The highly frustrating side of chess engine development.

@nutnun said in #20:
Pretty simple. Have a look: github.com/likeawizard/tofiks/blob/master/pkg/evaluation/evaluation.go#L99

I just save Zobrist hashes of all previous positions. Then I check if the current position hash has appeared anywhere in the past within the half move counter - it can't be past that because that involves captures and pawn pushes which by definition can not repeat a position.

TheKnightIsDark

#22

@likeawizard I'm really not an expert so take everything I say as genuine questions instead of criticism.
But I've looked at the code on github and I'm a bit confused about your move ordering:
Afaik you'd normally order all captures before all quiet moves, but you seem to order all captures after all quie moves because the MVV/LVA scores are so low. Is this intentional? The same goes for killers vs history, I don't think there's a fixed order between them in your code (usually you'd order killers first I think). I don't really know go all that well, so maybe I just don't understand what happens in `GetMoveSelector`.
Also, what's the difference between the pv move and the hash move? Shouldn't the tt already contain the pv move?

likeawizard

#23

@TheKnightIsDark you're absolutely right on the move ordering. I will double check everything tomorrow but it seems while refactoring the capScore constant got lost in the mvv--lva part. That's a big yikes if true.

In the hash move vs pv. They would be the same most of the time but I always had issues with my trainsposition table. But things can get over written in the tt so I thought adding the pv line was a good safe guard. Especially since I am planning to add lazy smp - more threads might write to the tt and less predictability.

dboing

edited

#24

Can you explain where you lose predictability and what it means. for maybe the user audience. or in between dev and general chess audience? and myself. I have heard instability somewhere else.. reliable too. about PVs.

What is your take on PV depth and those notions. and what is your intent in terms of ability to use your code for those of us, who wouuld like to use it to analyss a position, not so much use it only for play, or watch it do self-play? i.e. we would like to have an analysis like the engine does, but forgets as it was built for gaming first, in other engines I mean. yours is evolving, have you adopted the same imperative of forgetfulness, or are you maintaining ways to recover the PVs that were used to generate the score one might see if using your engine for anaylsis of a position? so we as analytical users of chess positions, could get the full programmed picture.. and have our grain of salt autonomy of thinking about the the score and best chosen move..

Not only using the tool as oracle, not questions dared to be even considered, about possible programmed biases that could be understood or learned to be from having both score, move and full PV... specially the part of PV where the score value comes from (possibly normalized nowadays in SF for example).-

What are your thought on that branch of engine development toward engine as analytical helpers. Are there was to stimulate developper creativity in that direction.
★ ★ ★ ★ ★ ★ ★
▶ **EXERCISES**:
**1.** In the chess engine thread, what does likeawizard say seems to have been lost while refactoring?
**2.** Decide whether each statement agrees with the chess engine thread, answering yes or no and quoting the words that settle it: (a) TheKnightIsDark claims to be an expert. (b) likeawizard plans to add lazy SMP. (c) The repetition check looks for matching hashes beyond the half move counter.
★ ★ ★ ★ ★ ★ ★
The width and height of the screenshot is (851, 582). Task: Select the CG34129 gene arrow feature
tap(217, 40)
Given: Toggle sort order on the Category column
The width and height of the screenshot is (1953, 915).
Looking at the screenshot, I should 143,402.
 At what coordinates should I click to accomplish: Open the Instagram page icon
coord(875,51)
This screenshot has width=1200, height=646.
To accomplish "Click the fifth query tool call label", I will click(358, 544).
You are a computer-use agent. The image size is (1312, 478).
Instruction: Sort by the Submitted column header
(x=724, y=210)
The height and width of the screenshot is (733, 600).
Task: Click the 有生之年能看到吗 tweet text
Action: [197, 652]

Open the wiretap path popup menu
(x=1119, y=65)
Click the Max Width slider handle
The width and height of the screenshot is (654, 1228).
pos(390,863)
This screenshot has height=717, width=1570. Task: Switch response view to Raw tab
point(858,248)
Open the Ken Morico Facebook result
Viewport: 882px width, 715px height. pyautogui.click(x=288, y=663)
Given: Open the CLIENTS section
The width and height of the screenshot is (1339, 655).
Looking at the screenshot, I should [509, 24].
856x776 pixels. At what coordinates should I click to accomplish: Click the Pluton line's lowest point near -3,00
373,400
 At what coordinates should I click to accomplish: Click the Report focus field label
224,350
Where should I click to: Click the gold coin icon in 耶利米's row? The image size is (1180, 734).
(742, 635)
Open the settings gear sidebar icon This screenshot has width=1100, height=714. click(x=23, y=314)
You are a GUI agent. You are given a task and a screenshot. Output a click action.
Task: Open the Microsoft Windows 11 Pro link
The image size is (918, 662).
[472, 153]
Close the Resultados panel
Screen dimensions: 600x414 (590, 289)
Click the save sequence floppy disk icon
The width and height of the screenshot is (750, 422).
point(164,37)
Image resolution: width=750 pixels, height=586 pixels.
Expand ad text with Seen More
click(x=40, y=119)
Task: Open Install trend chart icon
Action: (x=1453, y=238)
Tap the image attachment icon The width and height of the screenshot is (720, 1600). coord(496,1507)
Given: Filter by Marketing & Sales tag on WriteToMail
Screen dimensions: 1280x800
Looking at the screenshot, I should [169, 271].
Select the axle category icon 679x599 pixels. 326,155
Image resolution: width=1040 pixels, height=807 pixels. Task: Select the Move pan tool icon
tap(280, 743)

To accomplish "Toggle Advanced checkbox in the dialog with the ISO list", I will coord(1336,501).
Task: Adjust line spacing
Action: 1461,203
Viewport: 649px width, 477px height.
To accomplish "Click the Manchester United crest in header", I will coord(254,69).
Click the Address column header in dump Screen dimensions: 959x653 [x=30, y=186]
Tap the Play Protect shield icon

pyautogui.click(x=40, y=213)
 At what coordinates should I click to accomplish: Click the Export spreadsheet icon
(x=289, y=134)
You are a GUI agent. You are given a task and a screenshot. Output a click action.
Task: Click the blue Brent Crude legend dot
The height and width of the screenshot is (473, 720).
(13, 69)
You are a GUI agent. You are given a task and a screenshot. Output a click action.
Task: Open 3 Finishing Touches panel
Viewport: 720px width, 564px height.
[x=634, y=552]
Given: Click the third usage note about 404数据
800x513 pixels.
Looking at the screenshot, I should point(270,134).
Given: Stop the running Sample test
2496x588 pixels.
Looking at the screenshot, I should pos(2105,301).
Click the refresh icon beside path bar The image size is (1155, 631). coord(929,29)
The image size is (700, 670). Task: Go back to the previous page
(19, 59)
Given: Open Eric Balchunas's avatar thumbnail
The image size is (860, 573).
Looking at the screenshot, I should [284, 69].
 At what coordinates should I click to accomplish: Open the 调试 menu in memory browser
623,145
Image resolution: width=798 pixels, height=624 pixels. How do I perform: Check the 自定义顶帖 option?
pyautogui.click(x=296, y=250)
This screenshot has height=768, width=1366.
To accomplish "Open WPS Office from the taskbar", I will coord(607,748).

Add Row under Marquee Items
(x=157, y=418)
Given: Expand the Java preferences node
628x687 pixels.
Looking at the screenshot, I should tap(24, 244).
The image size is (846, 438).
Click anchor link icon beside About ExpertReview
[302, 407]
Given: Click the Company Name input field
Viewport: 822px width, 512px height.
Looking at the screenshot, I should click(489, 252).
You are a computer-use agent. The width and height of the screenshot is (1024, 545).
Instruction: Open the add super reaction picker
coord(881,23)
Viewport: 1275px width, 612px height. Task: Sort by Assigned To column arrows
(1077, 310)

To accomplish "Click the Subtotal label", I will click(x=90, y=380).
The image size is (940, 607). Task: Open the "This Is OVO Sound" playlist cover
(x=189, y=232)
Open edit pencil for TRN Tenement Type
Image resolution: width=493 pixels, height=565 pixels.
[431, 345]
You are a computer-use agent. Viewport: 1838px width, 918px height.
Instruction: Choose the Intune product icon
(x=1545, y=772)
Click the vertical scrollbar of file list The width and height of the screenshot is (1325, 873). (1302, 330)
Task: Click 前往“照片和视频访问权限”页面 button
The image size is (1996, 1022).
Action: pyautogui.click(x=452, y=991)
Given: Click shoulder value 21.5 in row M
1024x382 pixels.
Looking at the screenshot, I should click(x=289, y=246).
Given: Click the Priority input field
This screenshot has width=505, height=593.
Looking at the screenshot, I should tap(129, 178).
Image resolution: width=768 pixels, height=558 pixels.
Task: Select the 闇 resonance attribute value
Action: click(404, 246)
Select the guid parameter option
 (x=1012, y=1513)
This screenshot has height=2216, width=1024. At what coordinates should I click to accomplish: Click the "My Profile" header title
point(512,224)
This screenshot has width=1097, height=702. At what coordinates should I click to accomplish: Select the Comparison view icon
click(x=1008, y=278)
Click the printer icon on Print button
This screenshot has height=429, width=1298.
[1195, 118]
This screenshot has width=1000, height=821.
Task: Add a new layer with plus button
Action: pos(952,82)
★ ★ ★ ★ ★ ★ ★
▶ **ANSWERS TO THE PROBLEMS**:
**1.** The capScore constant, in the MVV-LVA part.

**2.**
(a) No: "I'm really not an expert"
(b) Yes: "I am planning to add lazy smp"
(c) No: "it can't be past that because that involves captures and pawn pushes which by definition can not repeat a position"